ENSAYO
Cuerpo del ensayo
Cuando nos preguntamos qué
entendemos por violencia familiar, tendemos a asociarla generalmente al daño
físico y psicológico producido entre los miembros de la familia .Resultando
controversial que el hogar, “el refugio y la protección por excelencia”, pueda
convertirse en un lugar de riesgo.
Pero para que se den estas situaciones debemos
conocer cuáles son los factores que afectan la armonía y la buena convivencia
del tronco familiar.
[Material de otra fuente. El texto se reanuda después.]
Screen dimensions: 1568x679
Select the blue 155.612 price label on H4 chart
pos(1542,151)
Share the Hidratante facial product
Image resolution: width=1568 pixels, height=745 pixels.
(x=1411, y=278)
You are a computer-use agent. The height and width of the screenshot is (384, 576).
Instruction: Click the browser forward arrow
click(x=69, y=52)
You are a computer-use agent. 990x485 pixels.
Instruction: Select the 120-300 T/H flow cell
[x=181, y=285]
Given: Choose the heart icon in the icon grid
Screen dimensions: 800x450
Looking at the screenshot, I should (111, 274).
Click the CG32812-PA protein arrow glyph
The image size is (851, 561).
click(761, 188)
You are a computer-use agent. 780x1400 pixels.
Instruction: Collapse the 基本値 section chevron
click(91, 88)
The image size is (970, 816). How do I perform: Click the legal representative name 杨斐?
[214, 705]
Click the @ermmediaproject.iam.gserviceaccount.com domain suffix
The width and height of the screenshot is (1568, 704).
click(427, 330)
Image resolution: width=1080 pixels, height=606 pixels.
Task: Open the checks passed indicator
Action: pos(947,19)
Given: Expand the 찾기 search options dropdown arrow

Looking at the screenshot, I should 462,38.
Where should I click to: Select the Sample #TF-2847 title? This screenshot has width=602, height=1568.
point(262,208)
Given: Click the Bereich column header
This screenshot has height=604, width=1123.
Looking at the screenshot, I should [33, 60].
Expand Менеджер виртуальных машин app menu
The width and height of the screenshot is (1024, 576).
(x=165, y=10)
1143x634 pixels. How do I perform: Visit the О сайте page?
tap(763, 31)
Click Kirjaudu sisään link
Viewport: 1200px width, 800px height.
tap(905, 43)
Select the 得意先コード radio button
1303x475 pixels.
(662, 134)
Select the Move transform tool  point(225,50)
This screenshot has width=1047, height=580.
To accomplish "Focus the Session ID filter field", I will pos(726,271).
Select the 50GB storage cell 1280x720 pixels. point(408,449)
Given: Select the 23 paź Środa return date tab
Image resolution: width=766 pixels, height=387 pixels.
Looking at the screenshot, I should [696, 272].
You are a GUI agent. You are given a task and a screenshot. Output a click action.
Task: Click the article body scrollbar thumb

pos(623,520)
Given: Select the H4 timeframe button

Por lo cual los diversos análisis de los investigadores
sobre estas situaciones han coincidido que esta problemática se debe a: la conducta violenta, la cual es el
resultado de un estado emocional vehemente; la ira, que viene acompañada de una
serie de deficientes hábitos de comunicación; factores precipitantes, como el
estrés, el consumo de alcohol, los celos, sumado a la percepción de la
vulnerabilidad de la víctima.
Este comportamiento por parte de
las personas que están acostumbradas a practicar la violencia dentro de su hogar,
se debe mayormente a que durante en su niñez por causa de la falta de atención
por parte de su familia hacia él, aprendiendo a relacionarse a través de los gritos,
empujones y amenazas; comportamientos que al
crecer fueron influyendo en sus propias familias, pues llega a repercutir
tanto en su pareja como en sus hijos.
El utilizar la violencia es una
manera con la que ellos quieren comunicar y lograr, por lo general, el dominio
de la situación sobre los demás, por lo que es para ellos una manera de
expresar lo que le sucede a la persona que lo realiza .Estas personas son
incapaces de manifestar sus sentimientos, emociones, y por lo tanto, carecen de
habilidad para dialogar y lograr acuerdos que lo beneficien tanto a él como a
sus familiares.
La mayoría de los casos que se
han llegado a conocer sobre este tema, han coincidido que las personas más expuestas
a experimentar este martirio son las mujeres, en vista de que en sus hogares se
repiten a diario una gran variedad de comportamientos agresivos por parte de su
pareja (el maltratador), tales como: amenazas, acosos, ataques físicos o
incluso, en lo peor y último de los casos el asesinato. Pero no solo las
mujeres están propensas y sufren altercados, sino también lo están sus hijos,
ya sea siendo testigos de los maltratados en sus madres víctimas o siendo
también víctimas de esa violencia ejercida en el “hogar”.